Em outras palavras: não é coincidência que vejamos tantas mulheres mortas em busca de um padrão de beleza inalcançável.
Trata-se, pelo contrário, de um projeto de dominação feminina através dos padrões de beleza, projeto este vigente desde a Revolução Industrial, quando o mercado de trabalho passou a explorar mão de obra feminina, derrubando o que se chamava de “mito da domesticidade”, dando espaço ao que agora se chama de “mito da beleza”.
Se antes o melhor jeito de controlar as mulheres era aprisionando -as no papel de rainhas do lar, agora essa dominação é efetivada em mesas de cirurgia e clínicas de estética, sobretudo com o imperativo da magreza em um mundo dominado por alimentos ultraprocessados.
Convencer pessoas – sobretudo mulheres – de que não são bonitas o suficiente e criar padrões de beleza inexistentes fora dos filtros do Instagram é uma ótima maneira de dominá-las: estarão ocupadas se sentindo insuficientes ou sofrendo com procedimentos estéticos invasivos.
Aliás, um parêntese: você tem ideia de como uma lipoaspiração é feita?
Com mangueiras sendo enfiadas com força na barriga da paciente, para sugarem a gordura abdominal, ainda que isso signifique dores terríveis no pós – operatório.

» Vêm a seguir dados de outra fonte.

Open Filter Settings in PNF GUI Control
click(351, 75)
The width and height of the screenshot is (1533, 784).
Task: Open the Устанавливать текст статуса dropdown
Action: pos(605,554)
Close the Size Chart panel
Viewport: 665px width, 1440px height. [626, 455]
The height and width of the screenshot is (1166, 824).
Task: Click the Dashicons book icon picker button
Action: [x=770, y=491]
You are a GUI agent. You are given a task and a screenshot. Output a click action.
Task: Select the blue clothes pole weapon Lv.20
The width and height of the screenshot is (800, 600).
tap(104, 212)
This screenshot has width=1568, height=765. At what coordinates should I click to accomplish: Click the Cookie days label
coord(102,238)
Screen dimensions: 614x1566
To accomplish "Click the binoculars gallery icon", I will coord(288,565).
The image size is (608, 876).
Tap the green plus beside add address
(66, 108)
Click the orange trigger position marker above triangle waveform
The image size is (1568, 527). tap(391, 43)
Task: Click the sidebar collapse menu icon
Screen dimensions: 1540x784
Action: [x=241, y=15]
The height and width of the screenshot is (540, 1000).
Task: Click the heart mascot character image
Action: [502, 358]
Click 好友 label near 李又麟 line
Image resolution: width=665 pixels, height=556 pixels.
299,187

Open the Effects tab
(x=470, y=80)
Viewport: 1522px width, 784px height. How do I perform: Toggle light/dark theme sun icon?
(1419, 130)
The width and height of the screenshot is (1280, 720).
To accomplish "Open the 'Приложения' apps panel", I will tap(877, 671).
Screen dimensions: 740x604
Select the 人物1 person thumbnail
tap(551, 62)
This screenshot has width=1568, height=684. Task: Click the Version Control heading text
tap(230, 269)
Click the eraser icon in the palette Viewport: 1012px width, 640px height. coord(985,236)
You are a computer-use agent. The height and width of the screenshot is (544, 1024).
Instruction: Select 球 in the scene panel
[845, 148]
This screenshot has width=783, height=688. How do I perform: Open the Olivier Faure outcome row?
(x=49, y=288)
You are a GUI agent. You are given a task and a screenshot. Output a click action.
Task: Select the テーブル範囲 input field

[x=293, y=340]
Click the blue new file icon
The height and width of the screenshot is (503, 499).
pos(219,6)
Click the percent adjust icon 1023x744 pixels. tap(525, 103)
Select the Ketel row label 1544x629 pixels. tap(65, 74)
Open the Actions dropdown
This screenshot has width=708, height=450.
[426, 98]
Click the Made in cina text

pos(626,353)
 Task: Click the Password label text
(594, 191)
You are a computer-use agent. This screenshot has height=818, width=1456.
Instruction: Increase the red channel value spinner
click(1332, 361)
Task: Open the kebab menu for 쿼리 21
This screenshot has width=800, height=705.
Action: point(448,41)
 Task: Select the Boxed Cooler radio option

De tão convencidas de que precisam ter um corpo que não têm, que é possível dizer que as pessoas têm arriscado as próprias vidas para encaixarem-se nesse padrão de beleza digitalmente modificado.
É nesse cenário que a procura por cirurgias estéticas tem crescido exponencialmente: 140% só no ano de 2020, segundo a Sociedade Brasileira de Cirurgia Plástica.
Grande parte dessas cirurgias são realizadas em pessoas mais jovens, sendo mais recorrentes em mulheres.
É interessante para o sistema que as pessoas estejam infelizes, insatisfeitas com a própria aparência, porque só assim elas consumirão a infinidade de produtos e procedimentos cirúrgicos para alcançarem um padrão de beleza que simplesmente não existe, sobretudo nesses tempos em que filtros digitais escondem rostos reais.
Estamos falando, portanto, não de uma coincidência, mas de um fenômeno do qual pouco se tem falado dentro e fora da academia.
O fato é que padrões de beleza estão matando e mutilando pessoas, principalmente mulheres, vítimas não de uma fatalidade, como se poderia encarar o fato, mas de uma cultura, vítimas de um tempo.
Pra piorar, redes sociais são um veneno para a autoestima da pessoa comum: Hoje comentava com um amigo sobre as mulheres, cada vez mais jovens, – muitas vezes meninas – procuram cirurgiões plásticos buscando tornarem-se iguais em aparência com rostos modificados digitalmente, como em filtros do Instagram e TikTok, por exemplo.
Trazer para a vida real uma aparência manipulada digitalmente é um sinal mais do que claro que já algo de muito errado no nosso tempo: preferimos nossas versões inventadas do que nossas versões reais, e preferimos ao ponto de arriscarmos nossas vidas em nome disso.
Luana Andrade não é uma exceção, sua morte não é apenas uma fatalidade, é sintoma de um tempo em que as imposições estéticas são agressivas como nunca antes.
É urgente que vejamos as imposições estéticas como ferramentas de um projeto de dominação que em muito ultrapassa os limites da estética.